Having Our Baby: The Surrogacy Boom
CBC Documentary Channel, Saturday 25 March 2017
Directed by Nick Orchard
'Having our baby: The surrogacy boom' is an informative account of the processes involved in undergoing surrogacy in Canada. The documentary wrangles with the emotional, ethical and legal issues that stem from commissioning a Canadian surrogate, and looks at some of the perverse implications of Canada's criminalisation of commercial surrogacy.
At present, the Canadian Assisted Human Reproduction Act prevents surrogates from receiving a fee for their service; they can only be reimbursed for certain expenses – but what those expenses are is not well defined. Implementing the Act is tricky, however, as the Canadian agency set up to interpret and regulate it was disbanded in 2012. This leads to surrogates having to err on the side of caution and generally justify every menial expense they incur.
Effectively, Canadian surrogates are forced by law to provide their services altruistically; something even those involved in the process can find difficult to comprehend, as one of the intended fathers in the documentary describes: 'Most people are shocked that a surrogate doesn't get paid. They're blown away someone would do this, especially if it's not a direct relative. It's just a stranger helping another stranger out, and it's not just momentary helping or volunteering your time, you volunteer your whole life, your body, your health.'
The implications of such sacrifices are starkly borne out in the opening scenes of the film, where a nervous and pregnant surrogate, Heather Chaput, one of the surrogates filmed in the documentary, is rushed for an early hospital birth after developing preeclampsia, a condition with potentially life-threatening results for mother and baby alike.
Director Nick Orchard provides a fairly balanced snapshot of the differing strands of ethical debate surrounding surrogacy. The roots of anti-commercialisation commonly lie in fears of female objectification, said Professor Margaret Somerville, an ethicist at the University of Notre Dame Australia, and of a loss in the moral value of pregnancy and childbirth. The implications of taking such a stance, however, are twofold: one, women are expected to shoulder the entire burden of pregnancy without proper compensation for their efforts; and two, commercial surrogacy is outsourced to countries with much less regulation.
At this point the documentary notes that the Indian surrogacy market, for example, has boomed over the last 10 years and can today be valued at a whopping US $400 million a year.
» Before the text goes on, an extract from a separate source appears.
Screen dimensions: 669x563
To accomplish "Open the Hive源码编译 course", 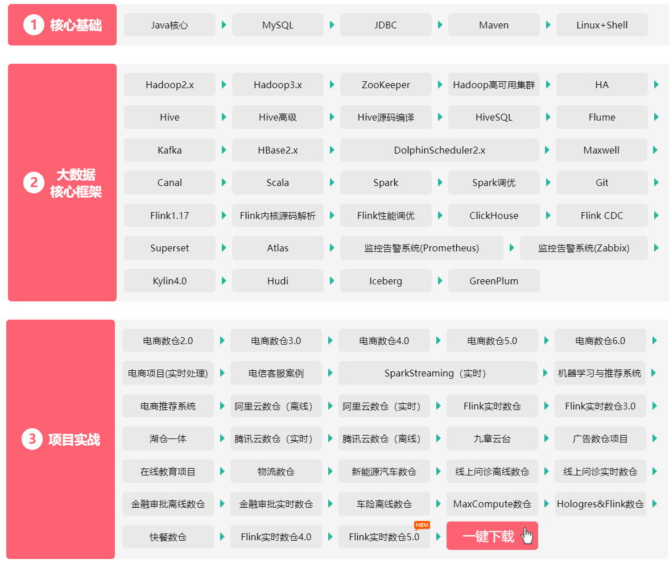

Typically, women from lower socio-economic backgrounds are enticed to spend up to nine months at a dormitory-style clinic where they gestate the children of invariably Western couples, with the promise of alluring financial rewards.
For some, this is a straightforward transaction entered into by autonomous adults for mutual gain. Dr Nayana Patel of the Akanksha Infertility Clinic in India noted that it is easy for critics to cast judgment on the procedure, but until they have helped an infertile couple begin a family or fulfilled a surrogate's dreams with life-changing sums of money, their comments – as far as she is concerned – fall upon deaf ears.
Others in the film were more sceptical, citing these Indian women's limited education, life opportunities and vulnerabilities as factors that ultimately detract from any true or global meaning of the autonomy they purport to be exercising. Cottoning on to the expansion of the market, and the need to protect its citizens, the Indian government is now developing a Bill to put an end to exploitative commercial surrogacy practices once and for all (see BioNews 866).
A further issue that is touched upon briefly is the worrying predicament of children resulting from international surrogacy. Many children born of surrogates are left legally stateless and parentless, as home states often fail to recognise the legal status of the intended parents on the return to their home country, as Natalie Gamble, a UK fertility lawyer, described. Gamble noted that even the UK is affected by issue, after representing a UK national who went to the Ukraine for surrogacy before finding Ukrainian law treated her as the parent, while British law treated the Ukrainian surrogate as the parent.
One thing the film does very well is to weave complex academic debate surrounding the ethical and legal issues of surrogacy with the simple human stories of love, and elemental desires for children that this process is generated by, as well as the selfless actions of the Canadian surrogates involved. One of the characters followed in the film is Eilise Marten, who is acting as surrogate for couple Phillipe Robert and Phillipe Malo. After following her story throughout the documentary, one could imagine an emotional anguish in having to hand over a newborn baby after nurturing it in her womb for nine months. For Marten, however, the transition seemed smooth: 'I wouldn't take back anything. This is the most amazing thing I've ever done and now I can say I created a family. I gave somebody hope, love and a family and that's the most important thing I gave.'
While at times it felt as though the documentary was jumping around between viewpoints and issues; this probably speaks more to Orchard's attempts to be balanced and comprehensive, qualities that overall make the documentary a compelling watch. 'Having our baby: The surrogacy boom' is highly recommended to all.